(Records from a data source)

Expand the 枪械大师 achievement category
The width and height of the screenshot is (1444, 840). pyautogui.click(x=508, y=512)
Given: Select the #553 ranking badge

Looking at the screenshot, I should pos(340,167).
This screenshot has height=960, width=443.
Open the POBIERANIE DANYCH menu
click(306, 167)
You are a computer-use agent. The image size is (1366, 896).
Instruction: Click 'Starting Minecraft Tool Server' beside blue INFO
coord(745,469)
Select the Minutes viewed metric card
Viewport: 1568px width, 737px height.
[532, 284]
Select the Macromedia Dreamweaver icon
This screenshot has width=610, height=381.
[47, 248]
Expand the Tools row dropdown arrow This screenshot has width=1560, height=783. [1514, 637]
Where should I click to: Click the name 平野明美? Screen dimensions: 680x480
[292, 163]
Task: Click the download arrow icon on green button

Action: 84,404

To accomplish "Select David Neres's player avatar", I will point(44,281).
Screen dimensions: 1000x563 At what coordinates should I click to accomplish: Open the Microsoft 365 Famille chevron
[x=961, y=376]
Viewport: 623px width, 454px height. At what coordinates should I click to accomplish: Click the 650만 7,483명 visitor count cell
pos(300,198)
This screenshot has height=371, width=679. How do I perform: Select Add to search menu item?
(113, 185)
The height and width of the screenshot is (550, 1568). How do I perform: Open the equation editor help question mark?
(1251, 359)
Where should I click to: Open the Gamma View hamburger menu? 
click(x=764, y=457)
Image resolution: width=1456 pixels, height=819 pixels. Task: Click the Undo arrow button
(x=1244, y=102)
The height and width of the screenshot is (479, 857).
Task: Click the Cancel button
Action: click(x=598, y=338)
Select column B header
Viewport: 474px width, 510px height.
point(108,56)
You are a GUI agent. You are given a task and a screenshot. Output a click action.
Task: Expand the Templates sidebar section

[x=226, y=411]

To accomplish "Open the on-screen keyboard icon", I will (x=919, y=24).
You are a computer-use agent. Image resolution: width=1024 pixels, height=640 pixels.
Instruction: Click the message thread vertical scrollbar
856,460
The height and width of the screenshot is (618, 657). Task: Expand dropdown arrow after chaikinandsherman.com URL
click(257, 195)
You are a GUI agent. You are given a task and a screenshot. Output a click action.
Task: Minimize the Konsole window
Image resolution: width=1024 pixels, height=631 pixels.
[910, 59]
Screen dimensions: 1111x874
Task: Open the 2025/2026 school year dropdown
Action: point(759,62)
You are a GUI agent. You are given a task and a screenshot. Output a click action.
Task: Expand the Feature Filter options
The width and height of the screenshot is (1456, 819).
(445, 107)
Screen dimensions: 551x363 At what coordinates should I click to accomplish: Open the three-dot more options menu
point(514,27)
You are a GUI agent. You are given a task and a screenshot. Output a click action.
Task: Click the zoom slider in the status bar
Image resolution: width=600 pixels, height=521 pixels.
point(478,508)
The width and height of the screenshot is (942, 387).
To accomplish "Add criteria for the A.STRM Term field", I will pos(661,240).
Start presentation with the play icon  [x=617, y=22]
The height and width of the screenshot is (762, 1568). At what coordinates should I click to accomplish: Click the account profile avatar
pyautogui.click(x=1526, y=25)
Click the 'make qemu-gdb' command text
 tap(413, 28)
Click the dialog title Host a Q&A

_WORK INSTRUCTION_
Search the data above for lines holding "will" and copy each of them.

_SOLUTION BELOW_
To accomplish "Select David Neres's player avatar", I will point(44,281).
To accomplish "Open the on-screen keyboard icon", I will (x=919, y=24).
To accomplish "Add criteria for the A.STRM Term field", I will pos(661,240).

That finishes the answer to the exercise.